Use single- or multi-threaded reading with flat file or COBOL sources.
Use single-threaded reading with XML sources.
You cannot use multi-threaded reading if the source files are non-disk files, such as FTP files or WebSphere MQ sources.
If you use a shift-sensitive code page, use multi-threaded reading if the following conditions are true:
The file is fixed-width.
The file is not line sequential.
You did not enable user-defined shift state in the source definition.
To read data from the three flat files concurrently, you must specify three partitions at the source qualifier. Accept the default partition type, pass-through.
If you configure a session for multi-threaded reading, and the Integration Service cannot create multiple threads to a file source, it writes a message to the session log and reads the source with one thread.
When the Integration Service uses multiple threads to read a source file, it may not read the rows in the file sequentially.

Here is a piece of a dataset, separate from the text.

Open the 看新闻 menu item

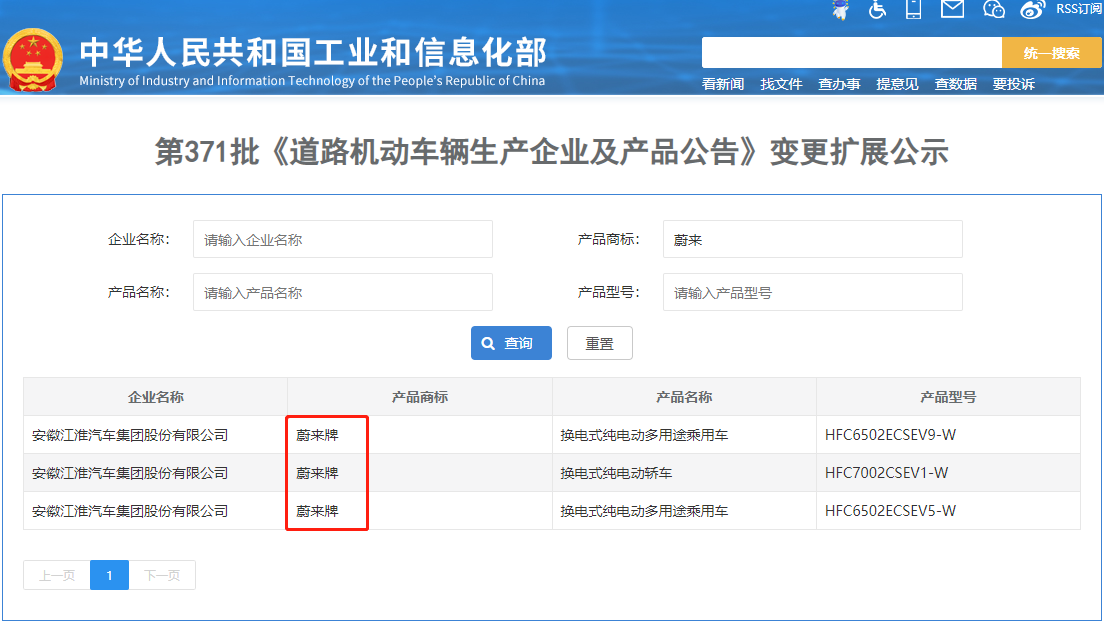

If sort order is important, configure the session to read the file with a single thread. For example, sort order may be important if the mapping contains a sorted Joiner transformation and the file source is the sort origin.
You can also use a combination of direct and indirect files to balance the load.
Session performance for multi-threaded reading is optimal with large source files. The load may be unbalanced if the amount of input data is small.
You cannot use a command for a file source if the command generates source data and the session is configured to run on a grid or is configured with the resume from the last checkpoint recovery strategy.